A psychologist on how our brains don’t always work the way we think they do…
“Without stopping to think, add these numbers in your head: Start with 1000. Add 40. Now add 1000. Add 30. Now add another 1000. Add 20. Now add another 1000. Add 10. What’s the total?”
[Answer: Did you get 5000? The correct answer is 4100!]
The speaker, who worked for a printing company, wanted to demonstrate why humidity is so much worse in hotter weather than in colder weather.
He placed two glasses on a table, one a tall drinking glass, the other a shorter juice glass. He put a sign in front of each indicating the temperature they represented: the tall glass represented 90 degrees, the shorter one was 65 degrees. He poured water into the shorter glass, filling it to the top.
“This is 100% humidity in 65 degree weather,” he explained. Then he poured the contents of that glass into the taller one, bringing it to about two thirds full. “But notice that the same amount of moisture is not 100% humidity at 90 degrees. Hotter temperatures hold more moisture, therefore making the relative humidity much greater.”

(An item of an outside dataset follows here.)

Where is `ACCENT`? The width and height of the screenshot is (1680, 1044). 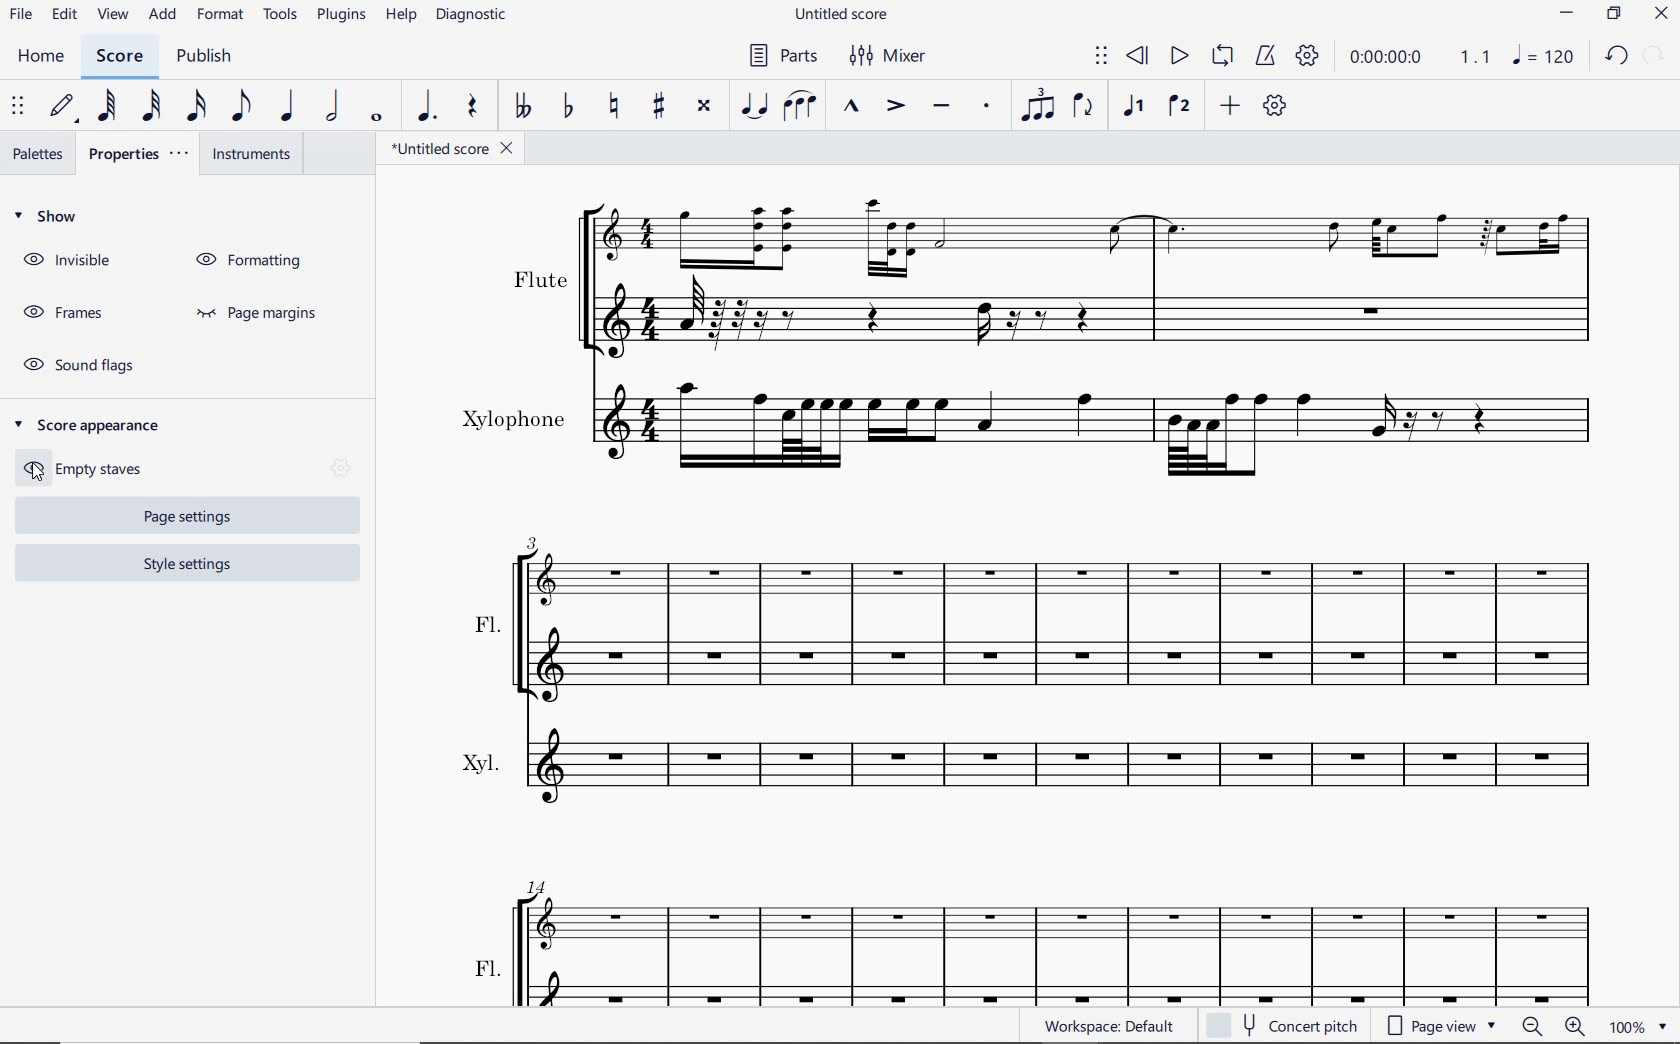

A conservationist held up an apple. “Consider that this apple represents our earth.” With a knife, she sliced it into quarters. She set aside three pieces, saying, “Three quarters of it represent the oceans.” Holding up one quarter, she said, “This represents our land area.” She sliced that in half and discarding one piece, said, “That portion represents the land area that is inhospitable to people: polar areas, deserts, swamps, high or rocky mountains. The piece that’s left, which is 1/8 our original apple, is for the land areas where people live.”
She sliced that piece into four sections. Setting three of those aside, she said “These pieces represent the areas too rocky, wet, cold, steep, or soil-poor to produce food. They also include the cities, suburbs, highways, shopping centers, schools, parks, factories, parking lots, and other places where people live but where they can’t grow food.”
The remaining piece was 1/32 of the apple. She peeled the skin off that tiny slice. “This tiny bit of peel represents the very thin surface of the earth’s crust, less than five feet deep, which is all we have to grow the food to feed the world.”
An architectural engineer started a presentation on the importance of good engineering in architecture design with this little gem: “I’m a new grandfather. Recently I was holding our new grandson in my arms and I marveled at what an architectural and engineering marvel he was. Suddenly, there was a problem. I realized there had been a major plumbing malfunction.”
A marketing exec, making a point about enduring the unpleasantness of change for a better outcome, pounded on a flat piece of metal to demonstrate the violent work that has to be done in metal working. Then she pulled out a beautiful, handcrafted metal box to show what the end result can be after you invest all that hard work.